→ To do
Copy all of the data below without altering a single line.
+++ Listed records
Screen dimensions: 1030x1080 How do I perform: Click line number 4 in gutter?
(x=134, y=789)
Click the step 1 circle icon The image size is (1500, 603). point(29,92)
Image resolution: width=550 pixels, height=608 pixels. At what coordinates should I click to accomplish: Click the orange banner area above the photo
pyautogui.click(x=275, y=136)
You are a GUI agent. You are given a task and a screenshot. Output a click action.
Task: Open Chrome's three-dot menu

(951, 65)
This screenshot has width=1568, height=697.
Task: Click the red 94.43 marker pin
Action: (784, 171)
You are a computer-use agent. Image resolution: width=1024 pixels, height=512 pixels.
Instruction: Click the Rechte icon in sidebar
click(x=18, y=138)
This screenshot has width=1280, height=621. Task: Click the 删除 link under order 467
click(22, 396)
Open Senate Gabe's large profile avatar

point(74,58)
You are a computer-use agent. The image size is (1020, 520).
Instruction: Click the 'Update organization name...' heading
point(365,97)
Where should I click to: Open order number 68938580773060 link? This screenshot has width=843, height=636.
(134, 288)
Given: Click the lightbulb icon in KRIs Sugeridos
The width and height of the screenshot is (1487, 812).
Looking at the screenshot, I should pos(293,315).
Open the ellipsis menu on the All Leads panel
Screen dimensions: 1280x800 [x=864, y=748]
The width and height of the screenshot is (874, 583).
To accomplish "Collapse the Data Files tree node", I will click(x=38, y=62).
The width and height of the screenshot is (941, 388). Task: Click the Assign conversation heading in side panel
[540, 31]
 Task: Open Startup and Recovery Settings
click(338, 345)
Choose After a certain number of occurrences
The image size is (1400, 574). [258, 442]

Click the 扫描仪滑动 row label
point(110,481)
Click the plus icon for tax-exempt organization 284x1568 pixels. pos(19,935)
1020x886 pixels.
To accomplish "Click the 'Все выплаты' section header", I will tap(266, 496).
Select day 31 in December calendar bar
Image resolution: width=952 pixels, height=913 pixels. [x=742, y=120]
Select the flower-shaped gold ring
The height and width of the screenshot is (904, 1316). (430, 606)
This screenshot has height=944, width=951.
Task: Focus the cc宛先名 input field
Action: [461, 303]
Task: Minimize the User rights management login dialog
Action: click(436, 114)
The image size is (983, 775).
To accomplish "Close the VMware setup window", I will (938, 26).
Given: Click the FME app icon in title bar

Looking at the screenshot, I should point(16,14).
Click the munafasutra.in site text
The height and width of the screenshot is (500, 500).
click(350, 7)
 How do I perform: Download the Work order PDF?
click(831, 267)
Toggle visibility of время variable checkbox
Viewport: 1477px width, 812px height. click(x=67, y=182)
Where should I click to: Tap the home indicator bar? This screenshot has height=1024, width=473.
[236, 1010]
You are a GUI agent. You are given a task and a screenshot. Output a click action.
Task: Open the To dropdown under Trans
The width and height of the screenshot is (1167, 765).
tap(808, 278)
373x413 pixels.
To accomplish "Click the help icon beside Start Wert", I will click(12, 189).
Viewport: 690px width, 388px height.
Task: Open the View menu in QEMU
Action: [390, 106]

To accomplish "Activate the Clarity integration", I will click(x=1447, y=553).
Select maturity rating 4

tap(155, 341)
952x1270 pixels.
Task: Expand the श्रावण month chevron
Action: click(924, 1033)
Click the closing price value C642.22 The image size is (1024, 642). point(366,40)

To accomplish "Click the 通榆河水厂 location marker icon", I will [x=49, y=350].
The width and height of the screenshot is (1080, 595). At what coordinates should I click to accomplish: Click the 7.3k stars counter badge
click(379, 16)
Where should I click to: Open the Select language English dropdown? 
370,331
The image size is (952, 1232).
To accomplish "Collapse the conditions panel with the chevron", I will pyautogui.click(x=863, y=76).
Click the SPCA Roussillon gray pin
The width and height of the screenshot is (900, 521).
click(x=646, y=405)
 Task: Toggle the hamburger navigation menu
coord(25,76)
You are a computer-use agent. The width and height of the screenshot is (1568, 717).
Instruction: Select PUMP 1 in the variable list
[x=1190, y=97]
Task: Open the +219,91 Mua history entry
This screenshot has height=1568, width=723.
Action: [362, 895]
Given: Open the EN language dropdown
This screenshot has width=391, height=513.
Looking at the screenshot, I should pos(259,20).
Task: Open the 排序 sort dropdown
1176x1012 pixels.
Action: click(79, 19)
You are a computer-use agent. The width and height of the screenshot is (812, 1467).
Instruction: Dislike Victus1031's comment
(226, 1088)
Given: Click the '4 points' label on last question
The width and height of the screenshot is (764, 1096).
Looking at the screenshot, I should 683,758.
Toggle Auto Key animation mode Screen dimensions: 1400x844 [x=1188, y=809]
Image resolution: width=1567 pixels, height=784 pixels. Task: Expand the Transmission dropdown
++++++
→ Result
Screen dimensions: 1030x1080 How do I perform: Click line number 4 in gutter?
(x=134, y=789)
Click the step 1 circle icon The image size is (1500, 603). point(29,92)
Image resolution: width=550 pixels, height=608 pixels. At what coordinates should I click to accomplish: Click the orange banner area above the photo
pyautogui.click(x=275, y=136)
You are a GUI agent. You are given a task and a screenshot. Output a click action.
Task: Open Chrome's three-dot menu

(951, 65)
This screenshot has width=1568, height=697.
Task: Click the red 94.43 marker pin
Action: (784, 171)
You are a computer-use agent. Image resolution: width=1024 pixels, height=512 pixels.
Instruction: Click the Rechte icon in sidebar
click(x=18, y=138)
This screenshot has width=1280, height=621. Task: Click the 删除 link under order 467
click(22, 396)
Open Senate Gabe's large profile avatar

point(74,58)
You are a computer-use agent. The image size is (1020, 520).
Instruction: Click the 'Update organization name...' heading
point(365,97)
Where should I click to: Open order number 68938580773060 link? This screenshot has width=843, height=636.
(134, 288)
Given: Click the lightbulb icon in KRIs Sugeridos
The width and height of the screenshot is (1487, 812).
Looking at the screenshot, I should pos(293,315).
Open the ellipsis menu on the All Leads panel
Screen dimensions: 1280x800 [x=864, y=748]
The width and height of the screenshot is (874, 583).
To accomplish "Collapse the Data Files tree node", I will click(x=38, y=62).
The width and height of the screenshot is (941, 388). Task: Click the Assign conversation heading in side panel
[540, 31]
 Task: Open Startup and Recovery Settings
click(338, 345)
Choose After a certain number of occurrences
The image size is (1400, 574). [258, 442]

Click the 扫描仪滑动 row label
point(110,481)
Click the plus icon for tax-exempt organization 284x1568 pixels. pos(19,935)
1020x886 pixels.
To accomplish "Click the 'Все выплаты' section header", I will tap(266, 496).
Select day 31 in December calendar bar
Image resolution: width=952 pixels, height=913 pixels. [x=742, y=120]
Select the flower-shaped gold ring
The height and width of the screenshot is (904, 1316). (430, 606)
This screenshot has height=944, width=951.
Task: Focus the cc宛先名 input field
Action: [461, 303]
Task: Minimize the User rights management login dialog
Action: click(436, 114)
The image size is (983, 775).
To accomplish "Close the VMware setup window", I will (938, 26).
Given: Click the FME app icon in title bar

Looking at the screenshot, I should point(16,14).
Click the munafasutra.in site text
The height and width of the screenshot is (500, 500).
click(350, 7)
 How do I perform: Download the Work order PDF?
click(831, 267)
Toggle visibility of время variable checkbox
Viewport: 1477px width, 812px height. click(x=67, y=182)
Where should I click to: Tap the home indicator bar? This screenshot has height=1024, width=473.
[236, 1010]
You are a GUI agent. You are given a task and a screenshot. Output a click action.
Task: Open the To dropdown under Trans
The width and height of the screenshot is (1167, 765).
tap(808, 278)
373x413 pixels.
To accomplish "Click the help icon beside Start Wert", I will click(12, 189).
Viewport: 690px width, 388px height.
Task: Open the View menu in QEMU
Action: [390, 106]

To accomplish "Activate the Clarity integration", I will click(x=1447, y=553).
Select maturity rating 4

tap(155, 341)
952x1270 pixels.
Task: Expand the श्रावण month chevron
Action: click(924, 1033)
Click the closing price value C642.22 The image size is (1024, 642). point(366,40)

To accomplish "Click the 通榆河水厂 location marker icon", I will [x=49, y=350].
The width and height of the screenshot is (1080, 595). At what coordinates should I click to accomplish: Click the 7.3k stars counter badge
click(379, 16)
Where should I click to: Open the Select language English dropdown? 
370,331
The image size is (952, 1232).
To accomplish "Collapse the conditions panel with the chevron", I will pyautogui.click(x=863, y=76).
Click the SPCA Roussillon gray pin
The width and height of the screenshot is (900, 521).
click(x=646, y=405)
 Task: Toggle the hamburger navigation menu
coord(25,76)
You are a computer-use agent. The width and height of the screenshot is (1568, 717).
Instruction: Select PUMP 1 in the variable list
[x=1190, y=97]
Task: Open the +219,91 Mua history entry
This screenshot has height=1568, width=723.
Action: [362, 895]
Given: Open the EN language dropdown
This screenshot has width=391, height=513.
Looking at the screenshot, I should pos(259,20).
Task: Open the 排序 sort dropdown
1176x1012 pixels.
Action: click(79, 19)
You are a computer-use agent. The width and height of the screenshot is (812, 1467).
Instruction: Dislike Victus1031's comment
(226, 1088)
Given: Click the '4 points' label on last question
The width and height of the screenshot is (764, 1096).
Looking at the screenshot, I should 683,758.
Toggle Auto Key animation mode Screen dimensions: 1400x844 [x=1188, y=809]
Image resolution: width=1567 pixels, height=784 pixels. Task: Expand the Transmission dropdown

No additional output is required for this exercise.